#### Available records

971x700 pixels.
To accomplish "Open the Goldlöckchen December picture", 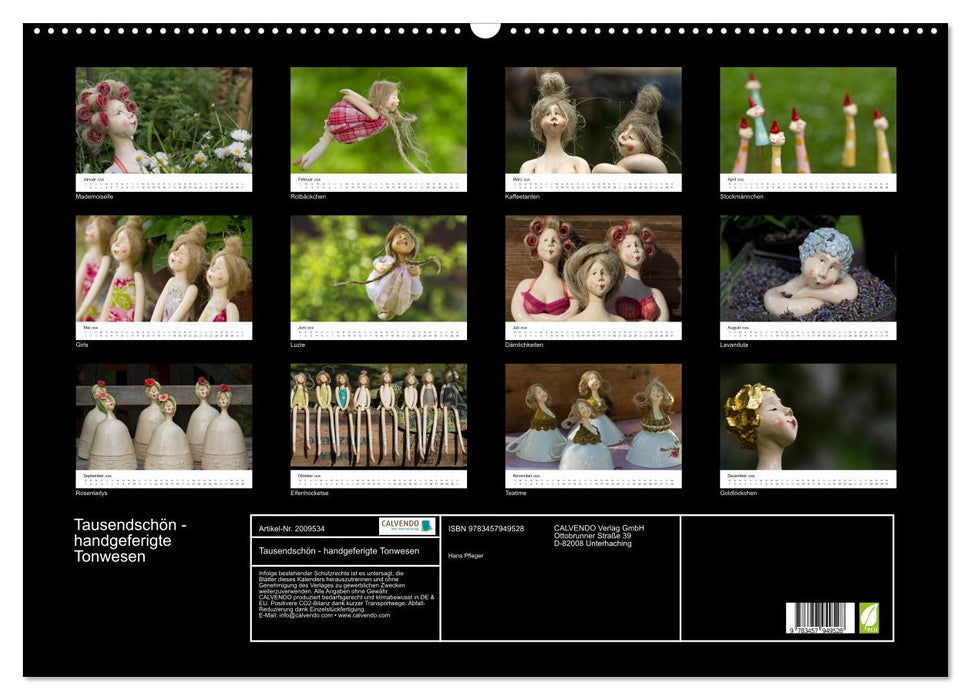I will tap(808, 417).
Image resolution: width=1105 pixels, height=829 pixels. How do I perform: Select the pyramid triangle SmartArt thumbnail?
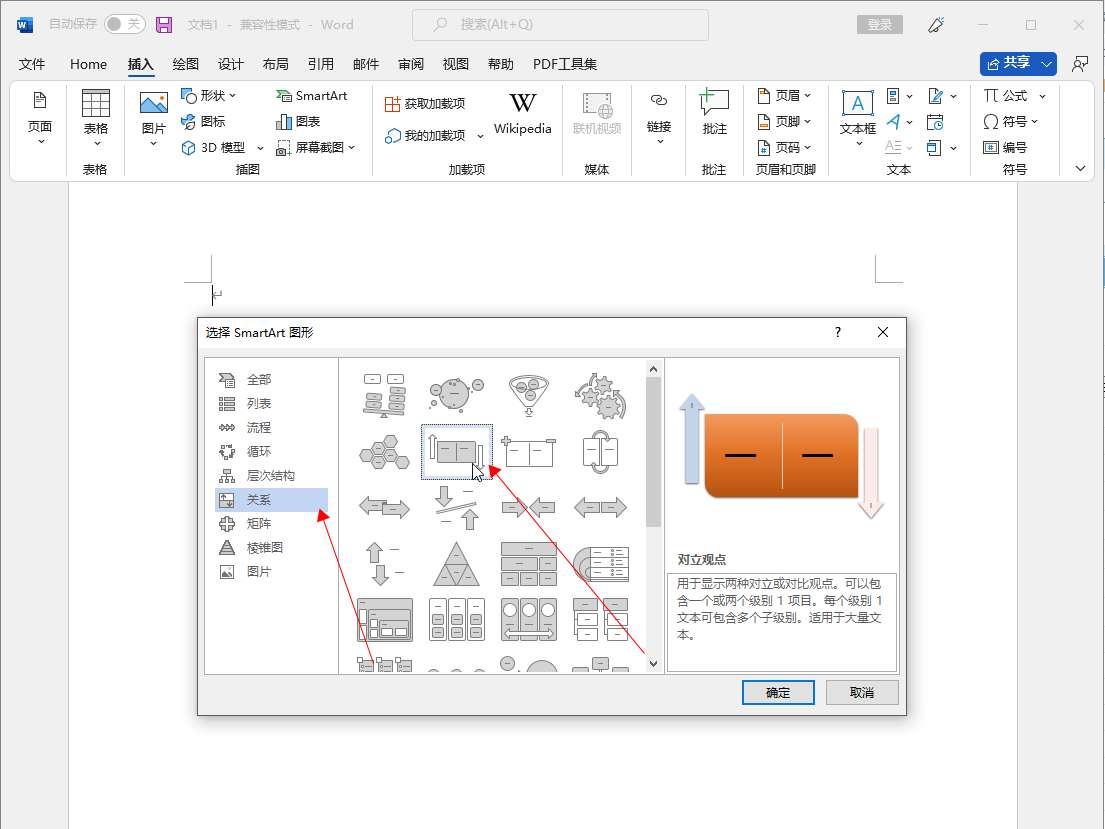pyautogui.click(x=456, y=564)
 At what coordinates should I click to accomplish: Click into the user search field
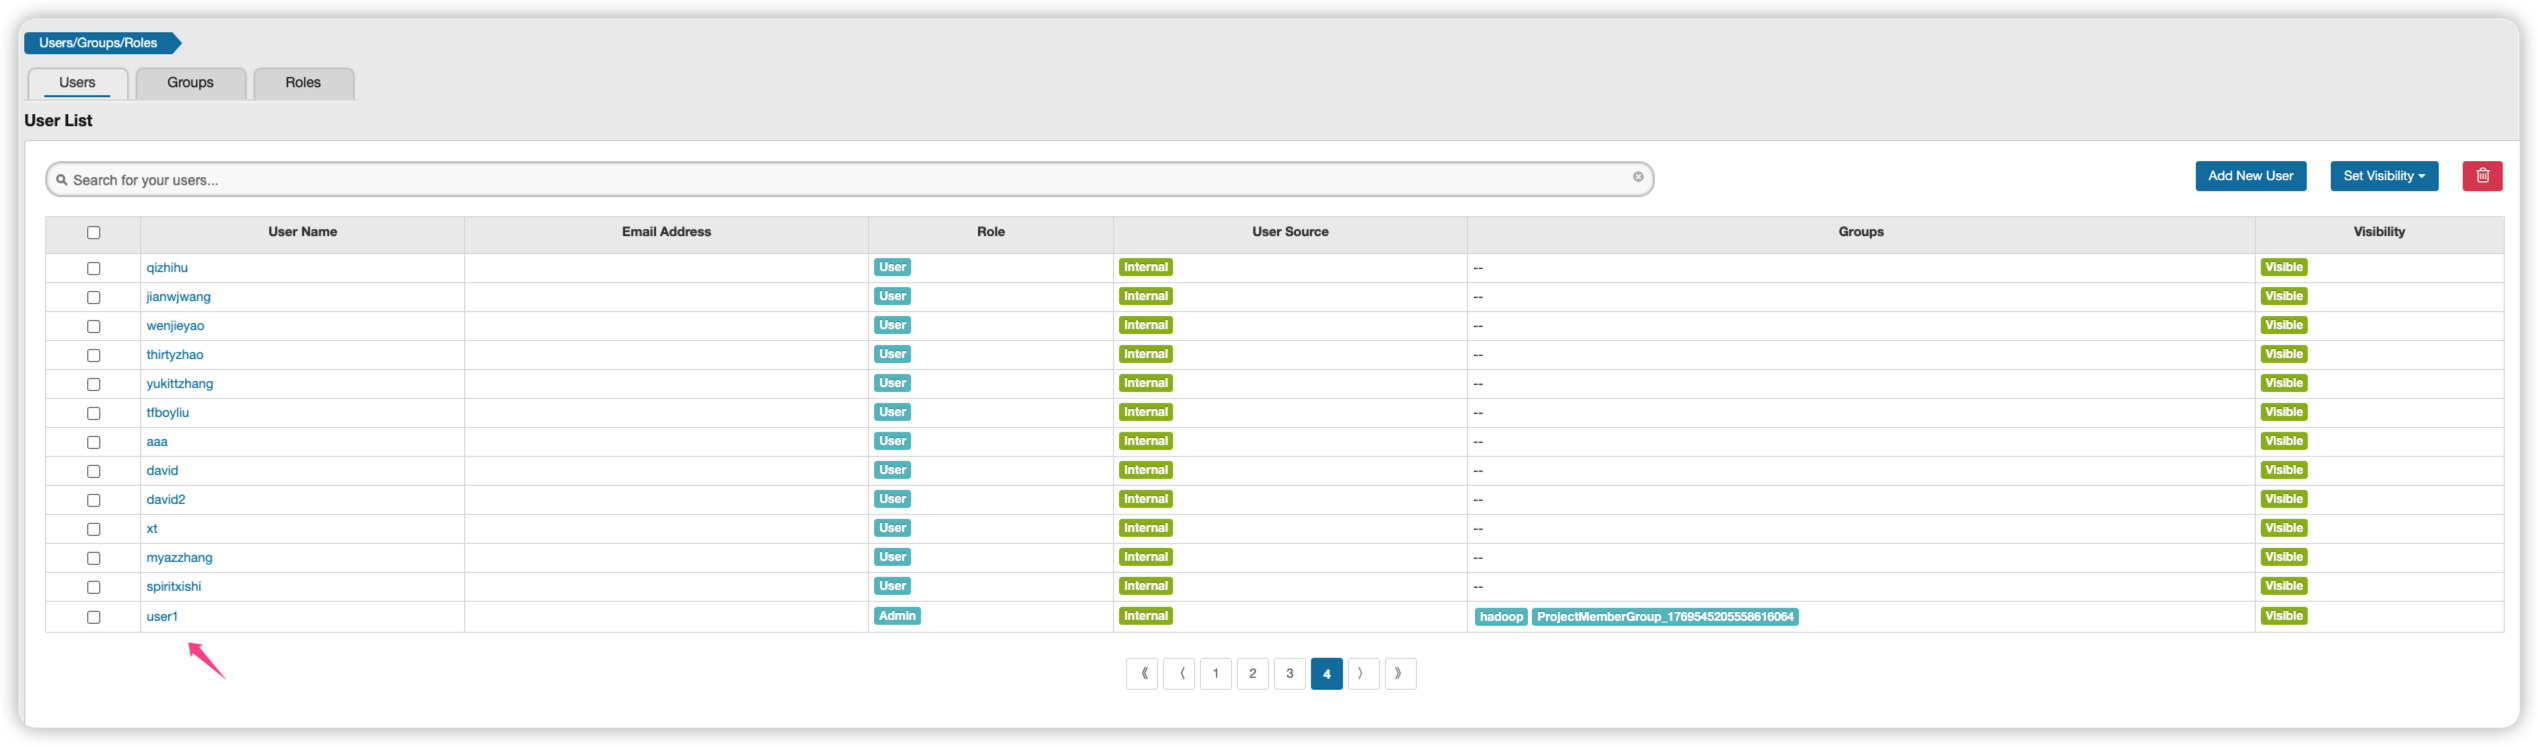pos(840,180)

########

◆ **Try it**: Output nothing except the lines from the one containing "At what coordinates" through the final line of the entries, repeated exactly and free of pictures.

◆ **Exercise solution**:
 At what coordinates should I click to accomplish: Click into the user search field
pos(840,180)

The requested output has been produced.